Abbey Mills pumping station is a much-admired masterpiece of Victorian public works engineering, built in 1865–8 and nicknamed ‘the cathedral of sewage’. Designed by Joseph Bazalgette, the station’s pumps drew waste water from the drains of north London and sent it down to the filter-beds at Beckton. Landscaping work has recently enhanced the view from the nearby Greenway footpath, as shown in the photograph above.*
Group tours of Bazalgette’s pumping station may be booked in advance with Thames Water, as may individual visits on Open House weekend. Thames Water receives more requests to see inside Abbey Mills than any other property in its portfolio. The pumping station celebrated its 150th anniversary on 22 May 2018, when a plaque was unveiled to commemorate the newly restored pump house interior, which has been repainted in its original colours.
Sewage is nowadays pumped at a new building, a zinc-coated temple located south of the cathedral on what was formerly a marshy exclave of the Lee Valley Park. Its workload will increase significantly in 2021 when it begins to transfer flows from the newly built Thames Tideway Tunnel. (The satellite view below gives a good idea of land use in the Abbey Mills area. The old pumping station is at its centre.)
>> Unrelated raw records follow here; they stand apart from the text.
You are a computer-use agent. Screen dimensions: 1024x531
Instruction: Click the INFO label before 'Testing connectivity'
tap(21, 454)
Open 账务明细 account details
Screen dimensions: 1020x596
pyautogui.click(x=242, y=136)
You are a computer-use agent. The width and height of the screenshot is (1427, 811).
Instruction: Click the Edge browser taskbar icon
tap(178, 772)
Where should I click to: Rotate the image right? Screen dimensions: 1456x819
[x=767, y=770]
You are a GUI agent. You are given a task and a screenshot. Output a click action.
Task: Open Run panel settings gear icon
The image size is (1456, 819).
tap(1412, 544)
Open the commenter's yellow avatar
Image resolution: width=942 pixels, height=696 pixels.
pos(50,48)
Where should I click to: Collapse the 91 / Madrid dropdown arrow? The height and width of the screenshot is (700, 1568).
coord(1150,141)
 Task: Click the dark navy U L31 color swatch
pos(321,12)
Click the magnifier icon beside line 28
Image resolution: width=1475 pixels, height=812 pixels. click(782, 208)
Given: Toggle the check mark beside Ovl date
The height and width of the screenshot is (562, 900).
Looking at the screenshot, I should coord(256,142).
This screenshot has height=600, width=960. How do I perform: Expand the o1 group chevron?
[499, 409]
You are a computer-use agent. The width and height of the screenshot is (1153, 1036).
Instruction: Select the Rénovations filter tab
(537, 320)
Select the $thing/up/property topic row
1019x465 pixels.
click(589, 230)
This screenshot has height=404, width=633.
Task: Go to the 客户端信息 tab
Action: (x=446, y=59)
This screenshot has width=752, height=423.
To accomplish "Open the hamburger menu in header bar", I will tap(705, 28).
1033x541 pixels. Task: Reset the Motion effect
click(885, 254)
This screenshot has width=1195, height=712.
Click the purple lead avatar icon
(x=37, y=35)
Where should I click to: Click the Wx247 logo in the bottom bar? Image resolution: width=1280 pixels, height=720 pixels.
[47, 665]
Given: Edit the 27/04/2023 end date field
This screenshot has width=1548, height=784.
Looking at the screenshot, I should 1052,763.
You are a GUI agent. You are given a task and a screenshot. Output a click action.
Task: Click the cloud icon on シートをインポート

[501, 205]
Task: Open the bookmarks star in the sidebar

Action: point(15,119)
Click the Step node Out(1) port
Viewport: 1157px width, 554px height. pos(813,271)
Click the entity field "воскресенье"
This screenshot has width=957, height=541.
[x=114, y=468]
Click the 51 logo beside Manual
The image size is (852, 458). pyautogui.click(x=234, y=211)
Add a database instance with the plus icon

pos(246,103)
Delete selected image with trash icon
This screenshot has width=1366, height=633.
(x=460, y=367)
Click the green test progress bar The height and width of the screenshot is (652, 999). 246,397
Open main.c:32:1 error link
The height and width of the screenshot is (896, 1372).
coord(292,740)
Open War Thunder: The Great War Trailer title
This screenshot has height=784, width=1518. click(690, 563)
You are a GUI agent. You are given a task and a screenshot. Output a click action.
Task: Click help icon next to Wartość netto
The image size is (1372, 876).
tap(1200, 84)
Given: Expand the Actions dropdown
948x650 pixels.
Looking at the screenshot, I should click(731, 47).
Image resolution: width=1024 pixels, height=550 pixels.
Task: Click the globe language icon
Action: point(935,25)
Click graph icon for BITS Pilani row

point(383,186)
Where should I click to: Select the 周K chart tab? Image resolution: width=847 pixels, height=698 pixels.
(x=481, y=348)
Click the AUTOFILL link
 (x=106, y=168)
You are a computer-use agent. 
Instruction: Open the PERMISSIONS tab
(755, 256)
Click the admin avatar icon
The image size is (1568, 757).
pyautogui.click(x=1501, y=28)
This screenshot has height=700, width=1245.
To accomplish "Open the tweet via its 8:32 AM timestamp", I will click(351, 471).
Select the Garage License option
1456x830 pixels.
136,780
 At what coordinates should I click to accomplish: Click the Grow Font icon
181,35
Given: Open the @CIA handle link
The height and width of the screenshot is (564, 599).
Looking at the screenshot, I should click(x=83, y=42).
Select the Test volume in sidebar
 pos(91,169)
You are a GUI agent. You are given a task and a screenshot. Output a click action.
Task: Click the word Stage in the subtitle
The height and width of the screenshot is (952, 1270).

In the past couple of decades most regeneration projects in the vicinity of Abbey Mills have consisted of little more than erecting shed-type warehouses in place of disused factories. However, given the buoyant state of the London property market, future schemes may be much more ambitious. Development opportunities could include the former site of a chemical works beside the Channelsea River’s Abbey Creek, which was acquired in 1996 by an Islamic trust. A series of objections has stymied planning proposals for the construction here of a so-called mega-mosque, and some or all of the site may ultimately be used for another purpose.
The locality is served by Abbey Road station, which opened in 2011 on the Stratford International extension of the DLR. The station might have been better named ‘Abbey Mills’, if only to prevent Beatles fans coming here by mistake.
The Gothic interior of the original Abbey Mills pumping station has appeared in several TV shows and movies, including doubling as the Arkham asylum laboratory in the 2005 film Batman Begins.